Neuronal hyperexcitability in stroke-like episodes of MELAS syndrome

Abstract

Background: The pathogenesis of stroke-like episodes in patients with mitochondrial myopathy, encephalopathy, lactic acidosis and stroke-like episodes (MELAS) remains unknown. Methods: Fourteen stroke-like episodes in six patients with MELAS were studied using clinical, neuroradiologic, and electrophysiologic approaches. In two patients postmortem examination was done. Results: Headache and epileptic seizure were the most common presenting symptoms. In 13 of 14 episodes the cerebral cortex was primarily involved with variable subcortical edema particularly in the temporal, occipital, and parietal cortex. Repeated MRI performed in two episodes revealed progressive spread of the cortical lesion to the surrounding cortex for a few weeks after the onset of symptoms.
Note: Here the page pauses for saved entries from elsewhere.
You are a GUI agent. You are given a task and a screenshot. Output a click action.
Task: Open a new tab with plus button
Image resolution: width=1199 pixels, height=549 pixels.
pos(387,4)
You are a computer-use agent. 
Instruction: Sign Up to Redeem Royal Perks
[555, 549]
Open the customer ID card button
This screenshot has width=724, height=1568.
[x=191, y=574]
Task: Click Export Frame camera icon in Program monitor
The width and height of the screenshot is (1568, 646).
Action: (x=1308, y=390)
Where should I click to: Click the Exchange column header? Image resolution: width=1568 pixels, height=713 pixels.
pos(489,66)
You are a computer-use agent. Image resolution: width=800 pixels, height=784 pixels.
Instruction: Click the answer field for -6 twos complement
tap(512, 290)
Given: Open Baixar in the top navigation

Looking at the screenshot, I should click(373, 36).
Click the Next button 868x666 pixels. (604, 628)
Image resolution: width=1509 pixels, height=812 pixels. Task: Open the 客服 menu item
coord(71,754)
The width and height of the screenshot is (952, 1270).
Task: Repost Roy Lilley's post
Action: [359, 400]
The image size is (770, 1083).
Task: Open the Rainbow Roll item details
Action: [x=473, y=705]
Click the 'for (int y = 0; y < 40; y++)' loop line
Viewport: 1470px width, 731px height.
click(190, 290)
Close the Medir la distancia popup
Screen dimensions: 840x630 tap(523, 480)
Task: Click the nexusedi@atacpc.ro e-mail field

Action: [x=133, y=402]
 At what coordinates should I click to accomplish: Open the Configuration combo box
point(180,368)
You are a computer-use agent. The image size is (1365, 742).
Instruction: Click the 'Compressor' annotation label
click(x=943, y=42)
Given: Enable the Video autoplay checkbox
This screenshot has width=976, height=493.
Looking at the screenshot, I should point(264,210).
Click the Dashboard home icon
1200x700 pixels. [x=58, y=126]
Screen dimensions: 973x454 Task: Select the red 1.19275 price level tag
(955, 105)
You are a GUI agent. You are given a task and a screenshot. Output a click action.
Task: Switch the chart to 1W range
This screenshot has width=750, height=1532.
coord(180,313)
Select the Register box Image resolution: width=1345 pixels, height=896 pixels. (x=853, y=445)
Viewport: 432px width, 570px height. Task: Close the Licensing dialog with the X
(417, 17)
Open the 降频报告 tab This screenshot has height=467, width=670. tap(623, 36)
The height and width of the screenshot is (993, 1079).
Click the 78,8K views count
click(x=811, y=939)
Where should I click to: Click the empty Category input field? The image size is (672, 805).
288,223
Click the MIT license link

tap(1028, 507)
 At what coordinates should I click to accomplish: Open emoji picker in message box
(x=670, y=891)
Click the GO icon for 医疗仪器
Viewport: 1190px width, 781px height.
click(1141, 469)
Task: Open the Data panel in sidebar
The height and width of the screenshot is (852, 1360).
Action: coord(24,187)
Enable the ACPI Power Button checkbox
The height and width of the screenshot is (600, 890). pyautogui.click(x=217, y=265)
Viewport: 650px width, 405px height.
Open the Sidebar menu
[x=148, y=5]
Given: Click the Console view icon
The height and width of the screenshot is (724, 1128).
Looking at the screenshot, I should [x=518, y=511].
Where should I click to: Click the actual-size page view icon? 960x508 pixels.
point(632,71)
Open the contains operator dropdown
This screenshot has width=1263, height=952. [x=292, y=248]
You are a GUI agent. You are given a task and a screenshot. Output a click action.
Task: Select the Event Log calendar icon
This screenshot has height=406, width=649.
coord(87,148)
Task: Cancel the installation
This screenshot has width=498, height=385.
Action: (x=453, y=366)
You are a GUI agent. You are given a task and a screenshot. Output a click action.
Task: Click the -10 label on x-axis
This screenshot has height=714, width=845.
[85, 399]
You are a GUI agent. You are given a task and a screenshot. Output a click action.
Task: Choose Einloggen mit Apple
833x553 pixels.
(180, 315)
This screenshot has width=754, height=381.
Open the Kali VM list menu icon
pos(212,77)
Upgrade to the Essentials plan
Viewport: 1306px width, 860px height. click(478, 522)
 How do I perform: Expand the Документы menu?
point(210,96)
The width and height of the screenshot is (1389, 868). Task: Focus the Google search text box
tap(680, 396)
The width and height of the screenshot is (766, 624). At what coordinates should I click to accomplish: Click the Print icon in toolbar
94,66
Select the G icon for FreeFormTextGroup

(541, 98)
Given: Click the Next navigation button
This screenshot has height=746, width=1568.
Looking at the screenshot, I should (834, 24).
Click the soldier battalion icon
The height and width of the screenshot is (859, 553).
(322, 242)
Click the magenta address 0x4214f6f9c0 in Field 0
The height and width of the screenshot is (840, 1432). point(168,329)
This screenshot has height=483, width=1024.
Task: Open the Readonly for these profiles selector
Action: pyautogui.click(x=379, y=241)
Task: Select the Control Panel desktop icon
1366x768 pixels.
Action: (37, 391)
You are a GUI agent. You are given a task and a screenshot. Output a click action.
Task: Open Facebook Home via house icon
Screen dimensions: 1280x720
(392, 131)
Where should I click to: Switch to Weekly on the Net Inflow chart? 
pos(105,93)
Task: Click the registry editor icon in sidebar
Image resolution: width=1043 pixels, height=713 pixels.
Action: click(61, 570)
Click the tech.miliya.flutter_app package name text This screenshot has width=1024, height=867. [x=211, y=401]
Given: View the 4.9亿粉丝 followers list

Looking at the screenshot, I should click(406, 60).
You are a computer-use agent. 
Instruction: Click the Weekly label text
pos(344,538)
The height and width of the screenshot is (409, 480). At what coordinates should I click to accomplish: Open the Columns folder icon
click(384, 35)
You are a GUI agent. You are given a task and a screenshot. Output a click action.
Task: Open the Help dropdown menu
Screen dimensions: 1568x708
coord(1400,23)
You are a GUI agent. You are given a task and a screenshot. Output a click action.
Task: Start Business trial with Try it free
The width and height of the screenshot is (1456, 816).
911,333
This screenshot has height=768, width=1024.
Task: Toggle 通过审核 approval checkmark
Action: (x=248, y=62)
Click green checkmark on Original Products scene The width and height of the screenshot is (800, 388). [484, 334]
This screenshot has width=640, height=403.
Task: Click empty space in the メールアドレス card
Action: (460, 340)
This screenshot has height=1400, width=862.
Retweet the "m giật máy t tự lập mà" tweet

In 6 of 11 episodes T1-weighted hyperintense cortical signal compatible with cortical laminar necrosis was seen during subacute stage of the episode. Fat-suppression MRI confirmed intracortical gyral hemorrhage in one episode. Petechial gyral microhemorrhages were also pathologically confirmed in the autopsy of another patient. In 9 of 11 episodes focal epileptiform discharges on EEG were noted in the acute brain lesion. In seven of nine episodes focal cortical hyperperfusion was seen in SPECT studies. Conclusion: The stroke-like episodes in MELAS may reflect neuronal hyperexcitability, which increases energy demand and creates energy imbalance between energy requirement and adequate availability of adenosine triphosphate due to oxidative phosphorylation defect particularly in the susceptible neuronal population, causing cortical necrosis. The episodic nature of stroke-like episodes is unexplained.